------ ENTRIES SHOWN

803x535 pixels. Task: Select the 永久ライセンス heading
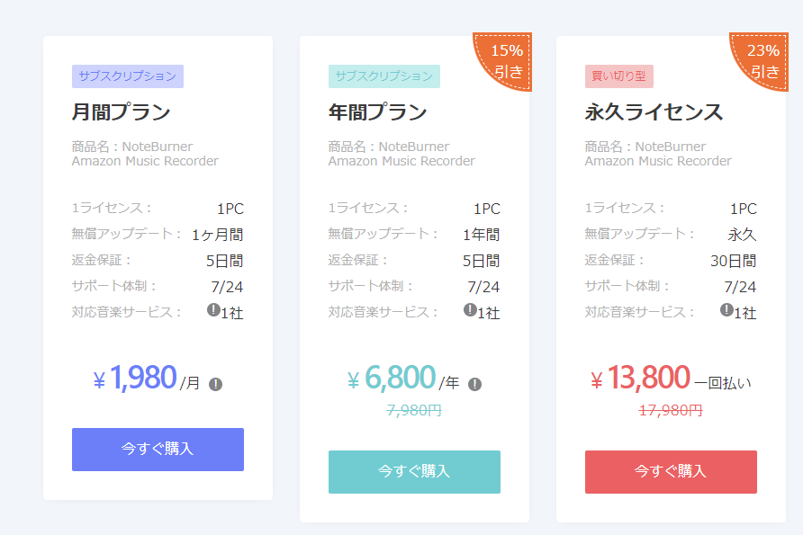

------------
------ ENTRIES SHOWN

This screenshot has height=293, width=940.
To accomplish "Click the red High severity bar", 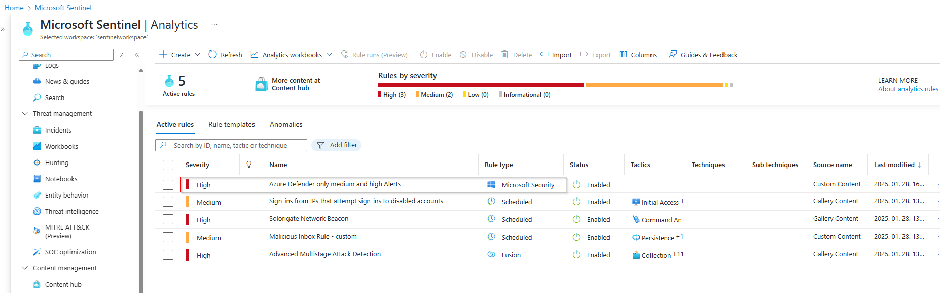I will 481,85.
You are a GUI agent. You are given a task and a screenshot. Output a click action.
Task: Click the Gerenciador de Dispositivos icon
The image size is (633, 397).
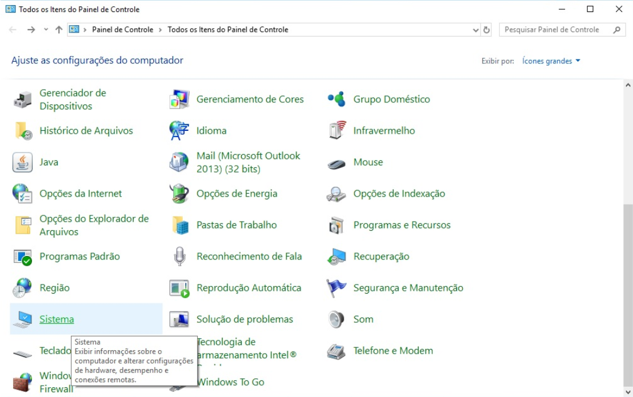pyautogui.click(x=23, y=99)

------------

From the data above, report how many lines include the string "screenshot". The number alone will do.

2